Jewelry recovered by Museums

Thanks to documentation we know of the sale of some of these pieces. Thus, the National Archaeological Museum of Madrid bought in 1875 a 14th century crozier, carved in Avignon (France), from the monastery of Tulebras, where it had arrived in 1835, after the exclaustration of the monastery of Trasobares (Zaragoza). It presents the arms of the Luna family, so it is related to Pope Benedict XIII (1328-1423) and his sister, abbess in the Aragonese monastery. Different works from Navarre can also be found in other museums, such as the Museum of Decorative Arts or the Lázaro Galdiano Museum in Madrid.
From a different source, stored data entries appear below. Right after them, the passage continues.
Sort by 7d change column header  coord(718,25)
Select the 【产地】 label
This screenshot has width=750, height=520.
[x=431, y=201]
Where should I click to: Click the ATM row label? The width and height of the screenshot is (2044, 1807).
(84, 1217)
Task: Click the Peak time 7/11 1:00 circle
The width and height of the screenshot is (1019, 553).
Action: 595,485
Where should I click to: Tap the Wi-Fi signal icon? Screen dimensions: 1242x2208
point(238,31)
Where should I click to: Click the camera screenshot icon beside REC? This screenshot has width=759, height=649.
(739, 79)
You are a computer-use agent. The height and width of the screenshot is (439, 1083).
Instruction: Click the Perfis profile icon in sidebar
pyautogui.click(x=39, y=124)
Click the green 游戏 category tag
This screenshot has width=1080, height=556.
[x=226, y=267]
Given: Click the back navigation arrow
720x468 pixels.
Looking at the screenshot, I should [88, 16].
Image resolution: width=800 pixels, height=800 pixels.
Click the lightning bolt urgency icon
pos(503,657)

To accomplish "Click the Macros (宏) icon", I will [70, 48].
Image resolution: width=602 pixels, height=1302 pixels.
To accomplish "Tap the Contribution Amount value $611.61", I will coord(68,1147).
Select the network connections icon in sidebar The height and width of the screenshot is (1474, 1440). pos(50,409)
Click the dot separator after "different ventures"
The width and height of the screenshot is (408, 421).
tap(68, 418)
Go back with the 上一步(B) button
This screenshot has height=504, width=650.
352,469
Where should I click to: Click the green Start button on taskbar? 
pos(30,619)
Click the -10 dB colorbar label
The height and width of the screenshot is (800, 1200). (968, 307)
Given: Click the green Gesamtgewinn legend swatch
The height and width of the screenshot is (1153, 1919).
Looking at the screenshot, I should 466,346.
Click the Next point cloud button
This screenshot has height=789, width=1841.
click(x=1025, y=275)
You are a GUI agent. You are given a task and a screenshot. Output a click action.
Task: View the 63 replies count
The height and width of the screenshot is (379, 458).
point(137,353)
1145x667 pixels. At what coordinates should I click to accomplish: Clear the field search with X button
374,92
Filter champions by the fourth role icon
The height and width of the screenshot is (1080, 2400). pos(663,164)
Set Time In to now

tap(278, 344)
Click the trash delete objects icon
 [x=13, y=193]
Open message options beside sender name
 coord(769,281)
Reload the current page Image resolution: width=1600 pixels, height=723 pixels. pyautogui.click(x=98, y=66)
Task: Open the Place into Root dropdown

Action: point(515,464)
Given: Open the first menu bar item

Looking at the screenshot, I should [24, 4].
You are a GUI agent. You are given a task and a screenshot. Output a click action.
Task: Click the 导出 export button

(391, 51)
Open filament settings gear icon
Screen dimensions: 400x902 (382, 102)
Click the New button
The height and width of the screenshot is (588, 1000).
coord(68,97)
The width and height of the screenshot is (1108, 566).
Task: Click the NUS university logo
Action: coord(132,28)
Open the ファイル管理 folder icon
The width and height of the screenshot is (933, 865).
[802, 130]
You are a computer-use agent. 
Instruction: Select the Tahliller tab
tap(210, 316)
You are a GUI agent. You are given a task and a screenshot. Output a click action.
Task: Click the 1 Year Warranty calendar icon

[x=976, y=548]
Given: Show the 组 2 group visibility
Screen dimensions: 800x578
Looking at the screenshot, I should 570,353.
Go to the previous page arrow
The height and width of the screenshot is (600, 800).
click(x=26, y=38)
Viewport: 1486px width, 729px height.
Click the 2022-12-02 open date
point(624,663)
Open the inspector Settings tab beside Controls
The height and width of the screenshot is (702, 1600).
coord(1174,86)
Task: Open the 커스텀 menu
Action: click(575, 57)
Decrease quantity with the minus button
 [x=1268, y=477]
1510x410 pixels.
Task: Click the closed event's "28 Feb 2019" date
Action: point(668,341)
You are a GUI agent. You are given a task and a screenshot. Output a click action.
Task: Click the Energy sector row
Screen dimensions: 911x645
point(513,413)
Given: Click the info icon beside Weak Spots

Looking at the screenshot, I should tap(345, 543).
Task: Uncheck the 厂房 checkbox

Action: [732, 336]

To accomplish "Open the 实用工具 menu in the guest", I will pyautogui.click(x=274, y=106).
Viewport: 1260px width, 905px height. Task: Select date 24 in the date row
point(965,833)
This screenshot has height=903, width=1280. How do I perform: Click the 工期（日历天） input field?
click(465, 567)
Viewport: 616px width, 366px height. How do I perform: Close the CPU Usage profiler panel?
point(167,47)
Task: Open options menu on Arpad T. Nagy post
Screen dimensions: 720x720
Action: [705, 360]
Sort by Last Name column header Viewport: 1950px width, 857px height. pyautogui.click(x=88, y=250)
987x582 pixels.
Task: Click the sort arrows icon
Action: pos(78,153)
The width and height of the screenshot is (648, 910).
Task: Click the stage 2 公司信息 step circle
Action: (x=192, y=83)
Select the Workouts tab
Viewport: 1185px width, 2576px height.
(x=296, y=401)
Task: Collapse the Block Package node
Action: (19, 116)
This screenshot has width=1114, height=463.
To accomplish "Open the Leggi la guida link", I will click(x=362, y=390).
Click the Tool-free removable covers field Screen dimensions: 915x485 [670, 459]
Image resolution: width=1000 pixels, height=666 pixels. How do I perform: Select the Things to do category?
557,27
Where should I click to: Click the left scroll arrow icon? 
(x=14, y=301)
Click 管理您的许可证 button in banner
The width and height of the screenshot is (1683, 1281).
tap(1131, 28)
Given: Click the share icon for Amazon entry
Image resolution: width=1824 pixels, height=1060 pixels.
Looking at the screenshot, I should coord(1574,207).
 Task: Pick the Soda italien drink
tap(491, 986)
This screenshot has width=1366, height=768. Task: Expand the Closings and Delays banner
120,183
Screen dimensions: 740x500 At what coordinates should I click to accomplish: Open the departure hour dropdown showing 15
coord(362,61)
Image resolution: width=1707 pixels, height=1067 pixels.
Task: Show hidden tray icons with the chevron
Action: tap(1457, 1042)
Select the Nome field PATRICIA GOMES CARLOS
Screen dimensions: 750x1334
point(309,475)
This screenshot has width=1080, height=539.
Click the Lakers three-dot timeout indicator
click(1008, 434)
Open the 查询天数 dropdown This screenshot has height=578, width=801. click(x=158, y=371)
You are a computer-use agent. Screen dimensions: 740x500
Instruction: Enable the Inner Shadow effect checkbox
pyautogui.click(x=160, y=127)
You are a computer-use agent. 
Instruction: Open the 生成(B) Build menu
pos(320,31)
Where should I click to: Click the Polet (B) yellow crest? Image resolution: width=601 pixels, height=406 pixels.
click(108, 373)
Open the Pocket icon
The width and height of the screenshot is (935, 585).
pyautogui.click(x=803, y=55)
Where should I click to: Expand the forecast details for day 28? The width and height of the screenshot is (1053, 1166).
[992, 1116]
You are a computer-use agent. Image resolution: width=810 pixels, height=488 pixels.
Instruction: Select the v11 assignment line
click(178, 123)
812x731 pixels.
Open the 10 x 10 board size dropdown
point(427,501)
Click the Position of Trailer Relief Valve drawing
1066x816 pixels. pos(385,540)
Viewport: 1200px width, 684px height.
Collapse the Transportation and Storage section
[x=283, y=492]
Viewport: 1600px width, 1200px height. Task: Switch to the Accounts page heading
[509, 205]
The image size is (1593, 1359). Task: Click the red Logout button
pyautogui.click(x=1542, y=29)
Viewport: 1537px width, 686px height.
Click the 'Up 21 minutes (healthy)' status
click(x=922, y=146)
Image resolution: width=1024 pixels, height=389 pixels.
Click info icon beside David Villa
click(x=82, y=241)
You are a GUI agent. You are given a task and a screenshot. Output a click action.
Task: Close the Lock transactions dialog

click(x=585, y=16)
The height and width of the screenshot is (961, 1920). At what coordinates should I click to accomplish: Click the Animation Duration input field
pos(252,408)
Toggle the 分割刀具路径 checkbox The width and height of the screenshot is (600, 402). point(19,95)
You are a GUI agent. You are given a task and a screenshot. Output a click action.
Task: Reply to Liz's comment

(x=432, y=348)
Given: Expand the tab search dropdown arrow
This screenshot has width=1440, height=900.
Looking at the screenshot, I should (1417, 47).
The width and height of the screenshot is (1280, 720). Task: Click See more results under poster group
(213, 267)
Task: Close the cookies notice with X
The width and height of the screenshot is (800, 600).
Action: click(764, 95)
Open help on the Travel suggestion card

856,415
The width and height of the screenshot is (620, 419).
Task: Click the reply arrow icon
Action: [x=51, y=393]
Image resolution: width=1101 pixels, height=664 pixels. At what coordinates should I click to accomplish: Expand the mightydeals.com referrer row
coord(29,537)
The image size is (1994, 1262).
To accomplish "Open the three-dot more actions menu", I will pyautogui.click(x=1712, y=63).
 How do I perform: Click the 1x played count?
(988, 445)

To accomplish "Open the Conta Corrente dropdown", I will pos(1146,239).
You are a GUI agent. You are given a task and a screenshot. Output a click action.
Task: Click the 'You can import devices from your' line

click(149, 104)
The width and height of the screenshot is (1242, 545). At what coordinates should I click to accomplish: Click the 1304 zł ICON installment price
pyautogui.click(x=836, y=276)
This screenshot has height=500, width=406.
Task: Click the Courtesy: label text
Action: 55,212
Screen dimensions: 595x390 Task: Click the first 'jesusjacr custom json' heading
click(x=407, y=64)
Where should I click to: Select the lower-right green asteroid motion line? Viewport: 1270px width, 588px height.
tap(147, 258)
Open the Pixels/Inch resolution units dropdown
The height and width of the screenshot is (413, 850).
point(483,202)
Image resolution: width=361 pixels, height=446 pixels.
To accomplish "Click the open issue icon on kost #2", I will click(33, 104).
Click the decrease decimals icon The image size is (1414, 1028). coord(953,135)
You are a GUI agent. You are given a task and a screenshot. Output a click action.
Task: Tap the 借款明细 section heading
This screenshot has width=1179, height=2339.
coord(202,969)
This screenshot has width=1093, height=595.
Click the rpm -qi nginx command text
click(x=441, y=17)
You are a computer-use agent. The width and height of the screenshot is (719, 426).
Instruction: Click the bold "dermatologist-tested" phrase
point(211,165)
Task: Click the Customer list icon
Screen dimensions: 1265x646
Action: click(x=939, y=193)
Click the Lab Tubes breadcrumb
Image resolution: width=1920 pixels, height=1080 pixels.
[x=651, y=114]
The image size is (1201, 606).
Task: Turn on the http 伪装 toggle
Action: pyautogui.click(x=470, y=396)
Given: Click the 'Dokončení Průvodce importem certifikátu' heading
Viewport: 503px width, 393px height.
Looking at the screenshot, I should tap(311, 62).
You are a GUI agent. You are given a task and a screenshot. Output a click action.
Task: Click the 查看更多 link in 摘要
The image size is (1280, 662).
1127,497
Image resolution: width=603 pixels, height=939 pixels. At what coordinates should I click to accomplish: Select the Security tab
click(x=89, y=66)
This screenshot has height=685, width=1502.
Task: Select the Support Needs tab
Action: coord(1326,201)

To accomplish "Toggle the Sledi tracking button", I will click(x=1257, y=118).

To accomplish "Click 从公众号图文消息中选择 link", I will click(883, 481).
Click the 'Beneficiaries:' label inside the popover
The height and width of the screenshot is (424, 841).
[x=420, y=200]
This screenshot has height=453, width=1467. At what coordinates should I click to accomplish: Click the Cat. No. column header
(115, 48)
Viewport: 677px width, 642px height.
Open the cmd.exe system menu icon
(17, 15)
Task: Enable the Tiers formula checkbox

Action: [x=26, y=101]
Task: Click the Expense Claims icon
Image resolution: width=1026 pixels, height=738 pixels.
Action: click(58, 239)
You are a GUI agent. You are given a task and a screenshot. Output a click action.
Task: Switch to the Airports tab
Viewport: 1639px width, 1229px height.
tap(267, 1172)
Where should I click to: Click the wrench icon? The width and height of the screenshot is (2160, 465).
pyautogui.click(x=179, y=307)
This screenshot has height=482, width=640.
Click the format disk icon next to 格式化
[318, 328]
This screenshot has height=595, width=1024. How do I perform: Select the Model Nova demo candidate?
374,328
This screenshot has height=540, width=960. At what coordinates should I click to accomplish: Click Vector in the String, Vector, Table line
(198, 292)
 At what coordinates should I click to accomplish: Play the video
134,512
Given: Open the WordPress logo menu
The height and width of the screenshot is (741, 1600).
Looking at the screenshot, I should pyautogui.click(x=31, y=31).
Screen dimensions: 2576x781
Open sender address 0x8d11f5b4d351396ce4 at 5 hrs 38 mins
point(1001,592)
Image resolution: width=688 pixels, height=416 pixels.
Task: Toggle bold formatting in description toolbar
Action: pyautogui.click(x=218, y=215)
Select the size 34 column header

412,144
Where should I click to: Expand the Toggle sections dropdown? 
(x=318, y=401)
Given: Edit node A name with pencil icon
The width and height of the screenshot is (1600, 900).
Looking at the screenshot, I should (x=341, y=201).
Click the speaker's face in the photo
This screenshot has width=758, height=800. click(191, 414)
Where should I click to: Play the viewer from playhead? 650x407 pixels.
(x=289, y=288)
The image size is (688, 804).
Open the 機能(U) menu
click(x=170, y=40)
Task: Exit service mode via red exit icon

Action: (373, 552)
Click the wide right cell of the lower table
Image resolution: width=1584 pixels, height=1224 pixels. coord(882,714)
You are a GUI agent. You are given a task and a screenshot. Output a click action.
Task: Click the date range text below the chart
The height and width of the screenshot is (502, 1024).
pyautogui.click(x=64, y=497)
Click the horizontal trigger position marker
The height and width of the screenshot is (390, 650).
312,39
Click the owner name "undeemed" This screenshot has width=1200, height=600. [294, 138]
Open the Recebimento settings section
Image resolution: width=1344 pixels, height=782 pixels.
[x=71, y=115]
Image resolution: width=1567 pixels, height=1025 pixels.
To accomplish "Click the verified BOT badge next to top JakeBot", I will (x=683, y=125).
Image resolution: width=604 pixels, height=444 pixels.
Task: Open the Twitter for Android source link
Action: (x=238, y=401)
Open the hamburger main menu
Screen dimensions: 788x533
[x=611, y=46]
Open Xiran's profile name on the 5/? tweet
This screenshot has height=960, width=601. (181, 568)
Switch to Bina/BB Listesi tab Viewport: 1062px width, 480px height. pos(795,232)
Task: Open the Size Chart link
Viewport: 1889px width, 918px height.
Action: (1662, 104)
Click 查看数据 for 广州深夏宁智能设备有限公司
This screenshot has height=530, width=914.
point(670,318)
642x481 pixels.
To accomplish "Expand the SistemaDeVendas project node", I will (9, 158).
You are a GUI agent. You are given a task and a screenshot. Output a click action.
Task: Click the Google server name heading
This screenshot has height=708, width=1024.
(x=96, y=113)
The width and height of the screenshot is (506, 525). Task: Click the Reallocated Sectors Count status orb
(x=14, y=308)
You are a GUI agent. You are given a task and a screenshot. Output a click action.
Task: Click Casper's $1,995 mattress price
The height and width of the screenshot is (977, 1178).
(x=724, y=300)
Works belonging to private collectors

The marks, inscriptions and heraldry on some pieces have allowed us to recognize the Navarrese origin of jewelry belonging to private collectors. This is the case of an acetre from the Várez Fisa collection in Madrid, made known by Professor Esteras Martín in the cataloguing raisonné of this collection and in The piece of the month on the website of the Chair Patrimonio y Arte Navarro. It is a Baroque work, with marks of Pamplona and the silversmith José Yabar, and bears the coat of arms of Don José de Armendáriz (1670-1740), Marquis of Castelfuerte and Viceroy of Peru, the same ones that appear on the set of trays and jugs that he gave to the chapel of San Fermín in Pamplona. We do not know the origin of this piece, probably from one of the temples that Castelfuerte donated to, such as the extinct convent of the Benedictine nuns of Corella. Also of great interest is the faience from the Hernández-Mora Zapata collection in Madrid, carved by Miguel Lenzano and which served as model for the examination drawing made in 1772 by Lorenzo Laoz, who had been his apprentice.

Attention to auctions

Occasionally, the market has more surprises in store for us when we see works from Navarre appear, often misidentified. This is the case of some chrysmeras auctioned by Sotheby's in London in June 2021, attributed to the silversmith Hernando de Oñate el Mayor, erroneously identified by the auction house as a master from Zaragoza, being in reality one of the main 16th century Pamplona craftsmen, of whom similar chrysmeras are preserved in Enériz. While other times the provenance of the works is perfectly documented, in relation to which we must not forget the sale of the goods of the palace of the Counts of Guenduláin at Christie's in November 2005, in which pieces of silverware were sold, some of them fortunately recovered for the Museum of Navarre.